▶ Records for this task:
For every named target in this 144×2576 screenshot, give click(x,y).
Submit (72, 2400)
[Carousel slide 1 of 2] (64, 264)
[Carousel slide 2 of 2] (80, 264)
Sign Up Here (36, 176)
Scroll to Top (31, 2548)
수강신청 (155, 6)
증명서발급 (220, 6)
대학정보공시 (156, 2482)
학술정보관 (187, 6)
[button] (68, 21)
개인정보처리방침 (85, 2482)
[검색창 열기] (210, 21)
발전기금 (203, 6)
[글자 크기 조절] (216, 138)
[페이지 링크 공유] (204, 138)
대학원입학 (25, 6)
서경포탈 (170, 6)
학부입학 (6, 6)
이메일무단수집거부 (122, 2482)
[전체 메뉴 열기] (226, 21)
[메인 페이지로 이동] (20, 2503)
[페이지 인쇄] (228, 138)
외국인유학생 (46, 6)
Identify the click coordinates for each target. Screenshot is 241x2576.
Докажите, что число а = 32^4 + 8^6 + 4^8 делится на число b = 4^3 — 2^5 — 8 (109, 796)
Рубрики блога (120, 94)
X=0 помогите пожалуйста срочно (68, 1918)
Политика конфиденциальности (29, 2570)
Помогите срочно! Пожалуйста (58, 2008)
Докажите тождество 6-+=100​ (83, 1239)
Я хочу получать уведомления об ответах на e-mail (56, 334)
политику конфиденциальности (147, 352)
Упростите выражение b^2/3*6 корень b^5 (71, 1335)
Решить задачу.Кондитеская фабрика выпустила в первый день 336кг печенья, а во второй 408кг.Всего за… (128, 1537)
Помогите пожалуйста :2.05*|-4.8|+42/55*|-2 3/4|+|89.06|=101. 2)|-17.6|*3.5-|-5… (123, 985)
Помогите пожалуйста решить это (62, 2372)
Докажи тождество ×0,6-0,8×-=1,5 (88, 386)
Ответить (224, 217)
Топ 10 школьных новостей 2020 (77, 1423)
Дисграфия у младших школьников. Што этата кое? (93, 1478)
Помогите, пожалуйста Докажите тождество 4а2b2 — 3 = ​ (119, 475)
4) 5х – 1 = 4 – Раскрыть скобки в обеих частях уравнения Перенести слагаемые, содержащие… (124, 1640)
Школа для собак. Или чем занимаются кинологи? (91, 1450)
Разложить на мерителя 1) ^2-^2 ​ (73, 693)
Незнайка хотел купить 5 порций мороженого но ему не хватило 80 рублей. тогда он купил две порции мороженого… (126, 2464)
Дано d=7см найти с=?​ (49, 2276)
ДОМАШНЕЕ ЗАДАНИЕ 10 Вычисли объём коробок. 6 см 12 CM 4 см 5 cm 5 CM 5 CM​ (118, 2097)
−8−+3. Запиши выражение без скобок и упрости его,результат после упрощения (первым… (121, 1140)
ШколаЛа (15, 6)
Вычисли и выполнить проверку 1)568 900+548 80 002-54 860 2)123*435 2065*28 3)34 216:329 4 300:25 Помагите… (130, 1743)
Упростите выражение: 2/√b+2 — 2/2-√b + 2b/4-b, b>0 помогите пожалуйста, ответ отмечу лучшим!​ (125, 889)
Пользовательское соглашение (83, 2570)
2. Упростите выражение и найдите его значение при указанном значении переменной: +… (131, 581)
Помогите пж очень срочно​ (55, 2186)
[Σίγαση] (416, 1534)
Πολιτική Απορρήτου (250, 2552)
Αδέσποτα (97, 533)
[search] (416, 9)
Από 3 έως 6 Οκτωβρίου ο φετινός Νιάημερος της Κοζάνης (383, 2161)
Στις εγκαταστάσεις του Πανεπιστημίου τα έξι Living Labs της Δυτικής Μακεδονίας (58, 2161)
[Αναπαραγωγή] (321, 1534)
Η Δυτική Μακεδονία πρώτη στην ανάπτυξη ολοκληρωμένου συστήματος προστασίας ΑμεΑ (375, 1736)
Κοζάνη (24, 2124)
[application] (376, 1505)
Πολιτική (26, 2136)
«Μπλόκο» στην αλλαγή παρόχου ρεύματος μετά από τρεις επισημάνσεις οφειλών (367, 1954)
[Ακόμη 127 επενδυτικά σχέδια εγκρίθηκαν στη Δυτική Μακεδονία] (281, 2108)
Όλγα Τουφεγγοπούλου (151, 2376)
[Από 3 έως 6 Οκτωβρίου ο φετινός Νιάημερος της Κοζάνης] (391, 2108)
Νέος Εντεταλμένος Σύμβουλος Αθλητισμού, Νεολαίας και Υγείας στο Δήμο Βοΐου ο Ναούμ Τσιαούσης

▶ Exercise brief:
Copy all records verbatim.

▶ Finished exercise:
For every named target in this 144×2576 screenshot, give click(x,y).
Submit (72, 2400)
[Carousel slide 1 of 2] (64, 264)
[Carousel slide 2 of 2] (80, 264)
Sign Up Here (36, 176)
Scroll to Top (31, 2548)
수강신청 (155, 6)
증명서발급 (220, 6)
대학정보공시 (156, 2482)
학술정보관 (187, 6)
[button] (68, 21)
개인정보처리방침 (85, 2482)
[검색창 열기] (210, 21)
발전기금 (203, 6)
[글자 크기 조절] (216, 138)
[페이지 링크 공유] (204, 138)
대학원입학 (25, 6)
서경포탈 (170, 6)
학부입학 (6, 6)
이메일무단수집거부 (122, 2482)
[전체 메뉴 열기] (226, 21)
[메인 페이지로 이동] (20, 2503)
[페이지 인쇄] (228, 138)
외국인유학생 (46, 6)
Identify the click coordinates for each target. Screenshot is 241x2576.
Докажите, что число а = 32^4 + 8^6 + 4^8 делится на число b = 4^3 — 2^5 — 8 (109, 796)
Рубрики блога (120, 94)
X=0 помогите пожалуйста срочно (68, 1918)
Политика конфиденциальности (29, 2570)
Помогите срочно! Пожалуйста (58, 2008)
Докажите тождество 6-+=100​ (83, 1239)
Я хочу получать уведомления об ответах на e-mail (56, 334)
политику конфиденциальности (147, 352)
Упростите выражение b^2/3*6 корень b^5 (71, 1335)
Решить задачу.Кондитеская фабрика выпустила в первый день 336кг печенья, а во второй 408кг.Всего за… (128, 1537)
Помогите пожалуйста :2.05*|-4.8|+42/55*|-2 3/4|+|89.06|=101. 2)|-17.6|*3.5-|-5… (123, 985)
Помогите пожалуйста решить это (62, 2372)
Докажи тождество ×0,6-0,8×-=1,5 (88, 386)
Ответить (224, 217)
Топ 10 школьных новостей 2020 (77, 1423)
Дисграфия у младших школьников. Што этата кое? (93, 1478)
Помогите, пожалуйста Докажите тождество 4а2b2 — 3 = ​ (119, 475)
4) 5х – 1 = 4 – Раскрыть скобки в обеих частях уравнения Перенести слагаемые, содержащие… (124, 1640)
Школа для собак. Или чем занимаются кинологи? (91, 1450)
Разложить на мерителя 1) ^2-^2 ​ (73, 693)
Незнайка хотел купить 5 порций мороженого но ему не хватило 80 рублей. тогда он купил две порции мороженого… (126, 2464)
Дано d=7см найти с=?​ (49, 2276)
ДОМАШНЕЕ ЗАДАНИЕ 10 Вычисли объём коробок. 6 см 12 CM 4 см 5 cm 5 CM 5 CM​ (118, 2097)
−8−+3. Запиши выражение без скобок и упрости его,результат после упрощения (первым… (121, 1140)
ШколаЛа (15, 6)
Вычисли и выполнить проверку 1)568 900+548 80 002-54 860 2)123*435 2065*28 3)34 216:329 4 300:25 Помагите… (130, 1743)
Упростите выражение: 2/√b+2 — 2/2-√b + 2b/4-b, b>0 помогите пожалуйста, ответ отмечу лучшим!​ (125, 889)
Пользовательское соглашение (83, 2570)
2. Упростите выражение и найдите его значение при указанном значении переменной: +… (131, 581)
Помогите пж очень срочно​ (55, 2186)
[Σίγαση] (416, 1534)
Πολιτική Απορρήτου (250, 2552)
Αδέσποτα (97, 533)
[search] (416, 9)
Από 3 έως 6 Οκτωβρίου ο φετινός Νιάημερος της Κοζάνης (383, 2161)
Στις εγκαταστάσεις του Πανεπιστημίου τα έξι Living Labs της Δυτικής Μακεδονίας (58, 2161)
[Αναπαραγωγή] (321, 1534)
Η Δυτική Μακεδονία πρώτη στην ανάπτυξη ολοκληρωμένου συστήματος προστασίας ΑμεΑ (375, 1736)
Κοζάνη (24, 2124)
[application] (376, 1505)
Πολιτική (26, 2136)
«Μπλόκο» στην αλλαγή παρόχου ρεύματος μετά από τρεις επισημάνσεις οφειλών (367, 1954)
[Ακόμη 127 επενδυτικά σχέδια εγκρίθηκαν στη Δυτική Μακεδονία] (281, 2108)
Όλγα Τουφεγγοπούλου (151, 2376)
[Από 3 έως 6 Οκτωβρίου ο φετινός Νιάημερος της Κοζάνης] (391, 2108)
Νέος Εντεταλμένος Σύμβουλος Αθλητισμού, Νεολαίας και Υγείας στο Δήμο Βοΐου ο Ναούμ Τσιαούσης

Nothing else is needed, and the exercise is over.